Great article Dave. I would never use any sort of shock device on my guys. I've never even raised a hand to them, let alone shocked them!


----------



## davetgabby (Dec 29, 2007)

lfung5 said:


> Great article Dave. I would never use any sort of shock device on my guys. I've never even raised a hand to them, let alone shocked them!


 LOL , the only time they're shocked , is when you go a week without buying them something.


----------



## lfung5 (Jun 30, 2007)

HAHAHAHA! Like I said, they've never been shocked LOL


----------



## krandall (Jun 11, 2009)

It makes me SO sad that people still do this. Worse, it's not just the bozos who know nothing and go into Petsmart and buy one. There are top obedience trainers still use them too. Since I train at a training center that not only uses only positive training techniques, but won't allow even a choke collar in the building, and show mostly in APDT and CDSP venues, I sometime forget how prevalent these training methods still are.

Last spring I was at an AKC trial chatting with a woman who was there with the only other Hav in the obedience/rally ring. Her little dog did a great job, earning at least two titles in the course of a 4 day show, where she entered both obedience and rally all 4 days. (I tend to take things slower with Kodi... We did only two days of the same 4 day show, and showed only in rally) She told me in a very excited tone that she was going to start working with this person who is an obedience trainer with a record of producing many OTCH dogs.
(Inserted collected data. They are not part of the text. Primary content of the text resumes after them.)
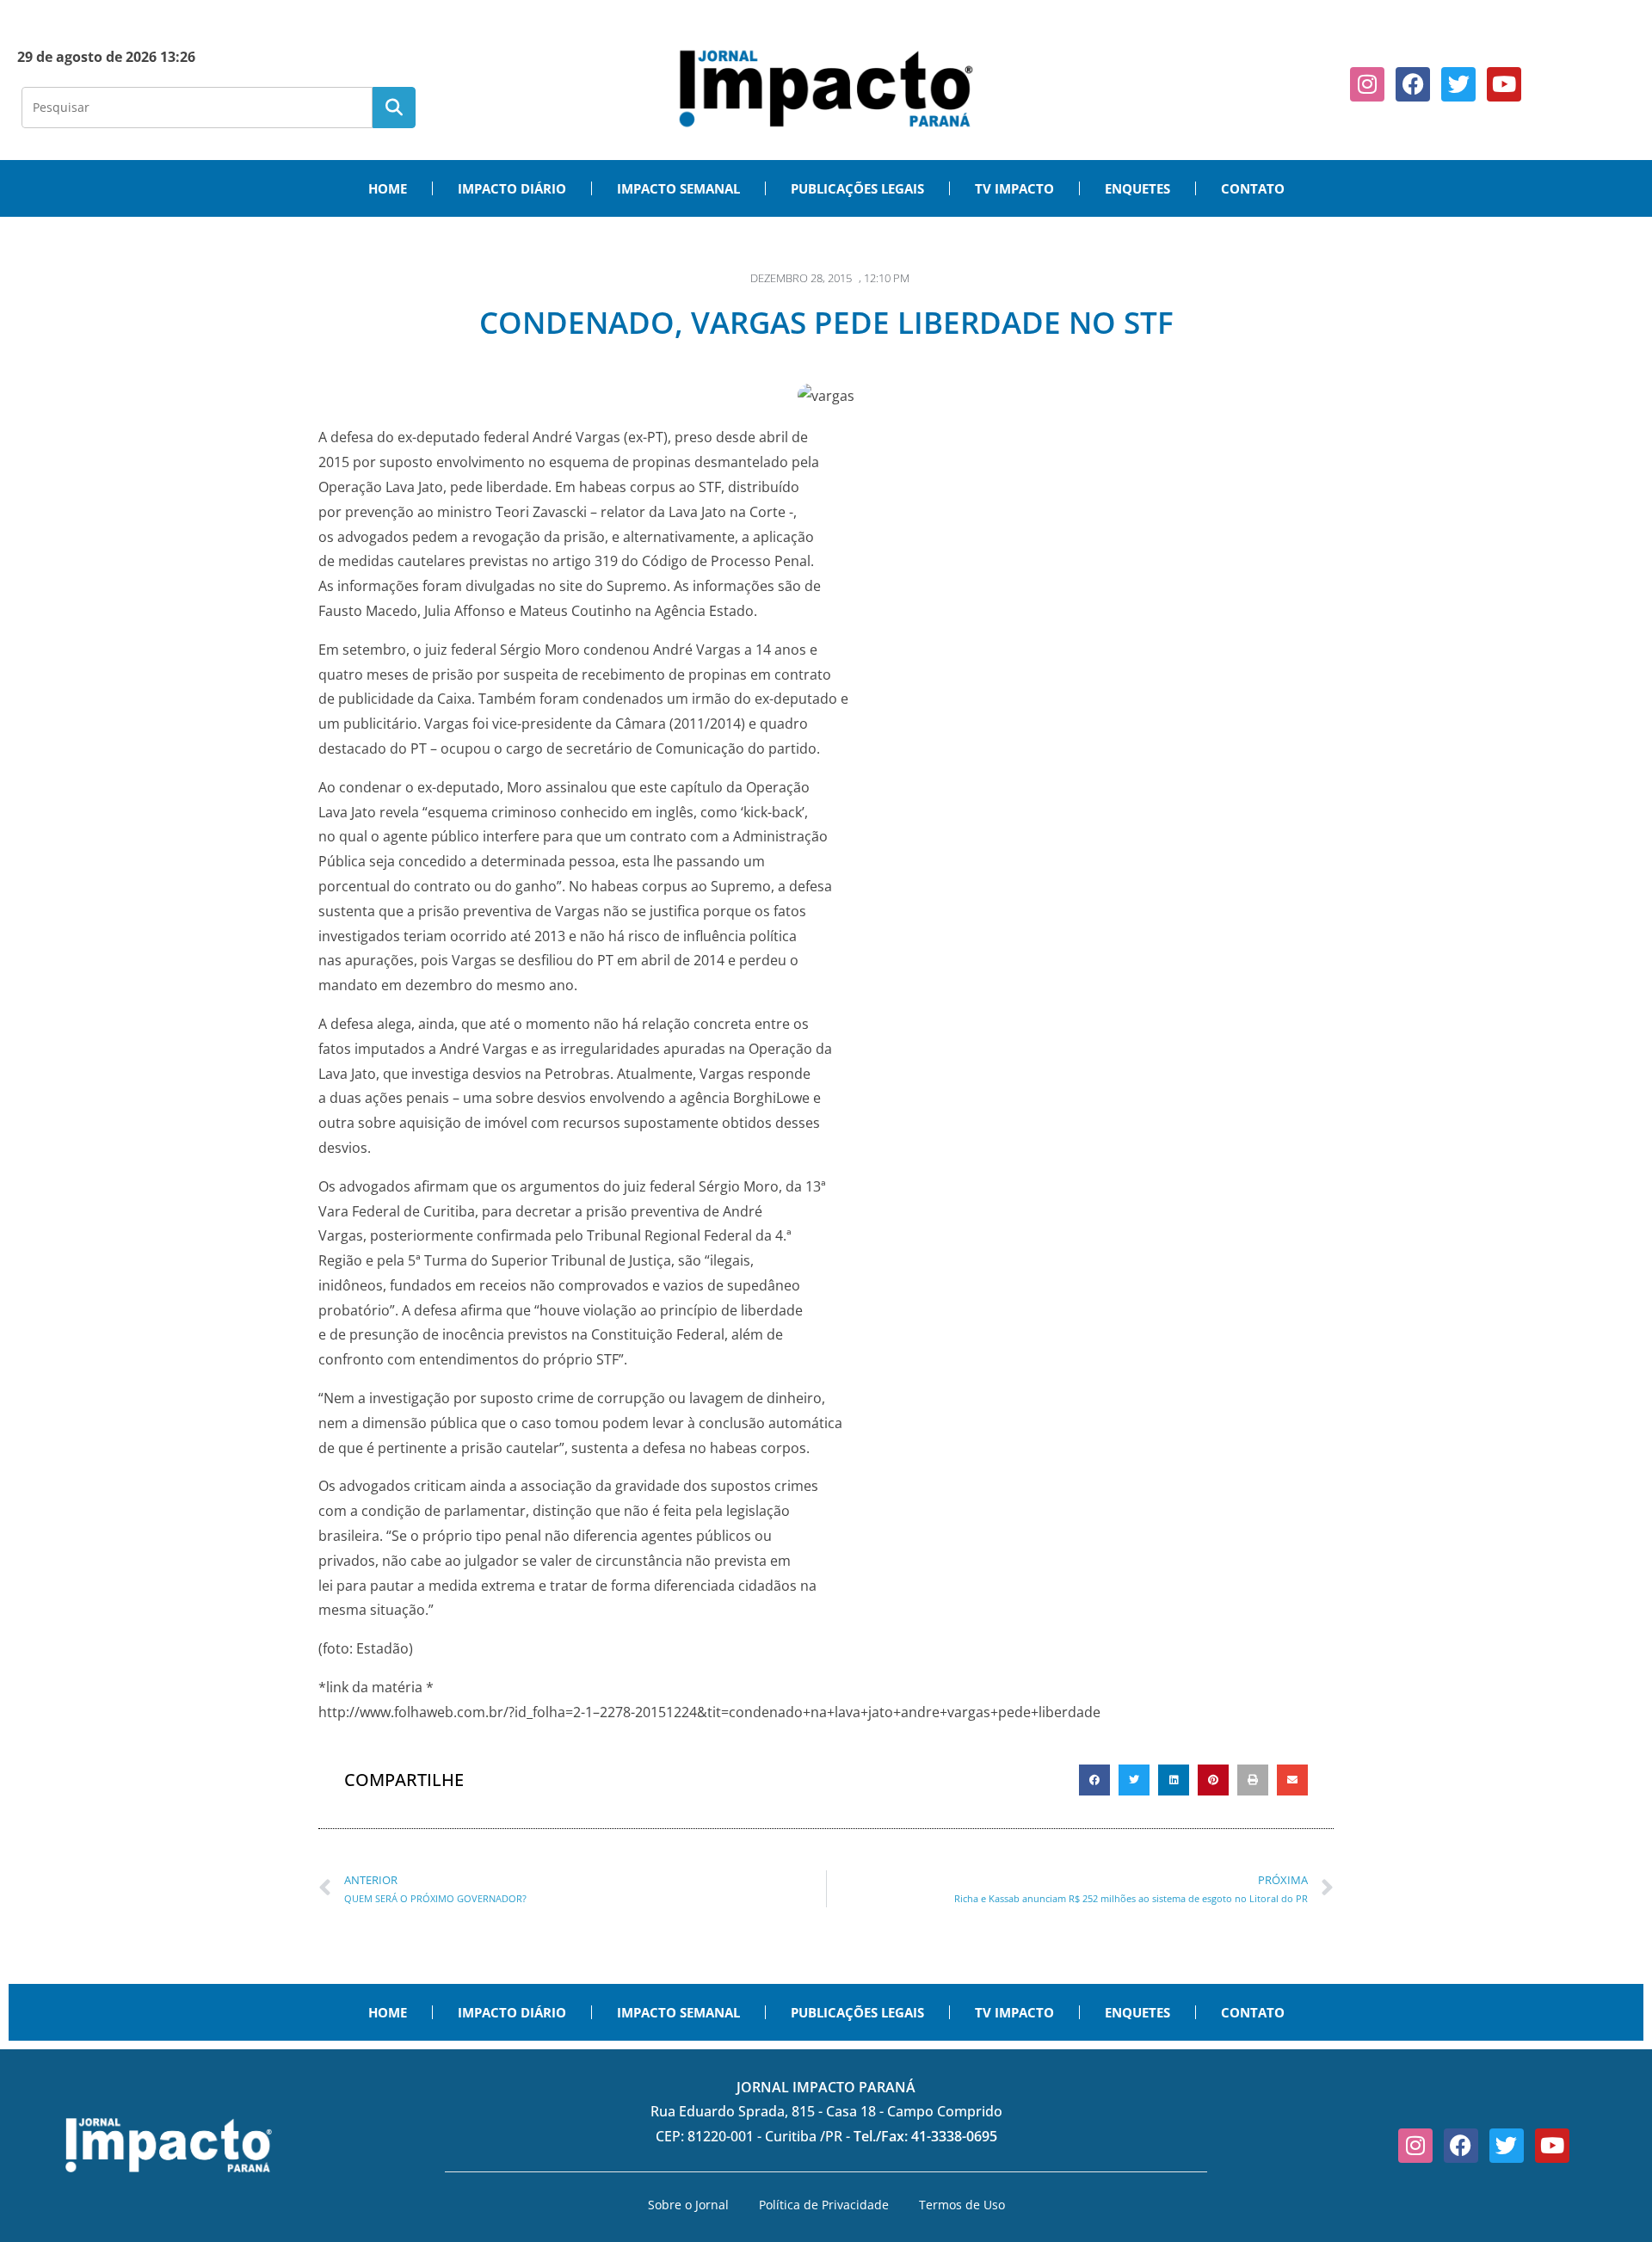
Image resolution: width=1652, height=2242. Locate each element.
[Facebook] (1413, 84)
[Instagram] (1367, 84)
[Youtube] (1504, 84)
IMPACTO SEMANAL (678, 188)
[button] (1094, 1780)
The problem is, this trainer is also well known for the use of harsh training methods. It made me so sad to see this cute little dog, who gave his all for his owner all weekend, being put into the hands of a person like this. 
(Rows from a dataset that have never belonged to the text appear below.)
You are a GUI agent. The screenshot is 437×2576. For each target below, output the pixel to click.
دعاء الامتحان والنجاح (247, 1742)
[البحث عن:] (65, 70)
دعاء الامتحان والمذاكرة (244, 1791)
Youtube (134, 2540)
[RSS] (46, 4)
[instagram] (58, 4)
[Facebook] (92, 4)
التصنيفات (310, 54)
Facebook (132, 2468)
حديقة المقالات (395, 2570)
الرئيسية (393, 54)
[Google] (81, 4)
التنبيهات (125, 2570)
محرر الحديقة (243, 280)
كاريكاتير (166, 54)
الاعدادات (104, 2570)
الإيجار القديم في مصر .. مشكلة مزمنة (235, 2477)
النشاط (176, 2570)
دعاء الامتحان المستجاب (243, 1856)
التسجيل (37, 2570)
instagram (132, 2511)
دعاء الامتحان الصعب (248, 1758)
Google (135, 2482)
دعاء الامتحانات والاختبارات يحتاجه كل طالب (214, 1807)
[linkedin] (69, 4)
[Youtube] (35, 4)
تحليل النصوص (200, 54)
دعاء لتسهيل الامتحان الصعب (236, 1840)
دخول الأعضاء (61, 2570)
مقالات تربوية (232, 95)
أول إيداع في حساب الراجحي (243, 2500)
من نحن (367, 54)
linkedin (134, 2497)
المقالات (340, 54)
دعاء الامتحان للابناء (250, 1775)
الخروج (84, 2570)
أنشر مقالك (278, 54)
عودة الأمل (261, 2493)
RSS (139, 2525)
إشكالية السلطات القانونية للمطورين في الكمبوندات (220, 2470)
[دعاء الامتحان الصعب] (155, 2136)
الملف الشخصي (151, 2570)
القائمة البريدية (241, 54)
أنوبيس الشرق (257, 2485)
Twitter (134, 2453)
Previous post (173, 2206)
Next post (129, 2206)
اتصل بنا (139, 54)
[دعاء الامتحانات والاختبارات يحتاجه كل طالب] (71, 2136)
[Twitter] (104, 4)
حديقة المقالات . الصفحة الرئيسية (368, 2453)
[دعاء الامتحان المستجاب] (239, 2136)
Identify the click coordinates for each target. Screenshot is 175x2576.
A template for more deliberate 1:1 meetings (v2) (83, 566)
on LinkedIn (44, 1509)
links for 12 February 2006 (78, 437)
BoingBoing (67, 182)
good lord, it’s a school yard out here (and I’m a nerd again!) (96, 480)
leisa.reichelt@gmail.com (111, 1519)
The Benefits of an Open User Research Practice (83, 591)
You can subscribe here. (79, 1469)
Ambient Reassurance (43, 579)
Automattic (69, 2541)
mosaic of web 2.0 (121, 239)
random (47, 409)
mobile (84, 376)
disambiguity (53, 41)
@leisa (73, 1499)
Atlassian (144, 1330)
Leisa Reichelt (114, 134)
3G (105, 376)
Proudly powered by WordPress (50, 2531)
I KNOW that it is possible to put up consistent scores of 199 or 200 with dogs that are completely positive-trained. Maybe it doesn't happen quite as quickly, (at the very highest levels) but how can those punishment-based trainers look their dogs in the eye at the end of the day?

I know I am preaching to the choir for the most part in this group, but it still makes me very sad when I see it.


----------



## davetgabby (Dec 29, 2007)

yeah Karen ,there will always be people who don't see the harm in these devices. And they will use the quickest (in their minds) method irregardless of the potential downside of harsh methods. Numerous studies have proven these deivices are harmful, and even in our group IAABC there still are a couple of trainers that want to be able to use them, not so much with sport dogs but behavior modification. I simple don't see the need for them. They are dangerous even in the hands of the best trainers and most dangerous with the average dog owner. If you wouldn't do this to a human , why do it to a dog. ?


----------



## krandall (Jun 11, 2009)

davetgabby said:


> If you wouldn't do this to a human , why do it to a dog. ?


Because you can get away with it because dogs, for the most part, are so forgiving. These techniques have limited usefulness with horses, because horses respond in a way that is dangerous to humans. Dogs take it and SILL smile at their owners, so they are the ones who get the abuse.


----------



## davetgabby (Dec 29, 2007)

Right on Karen


----------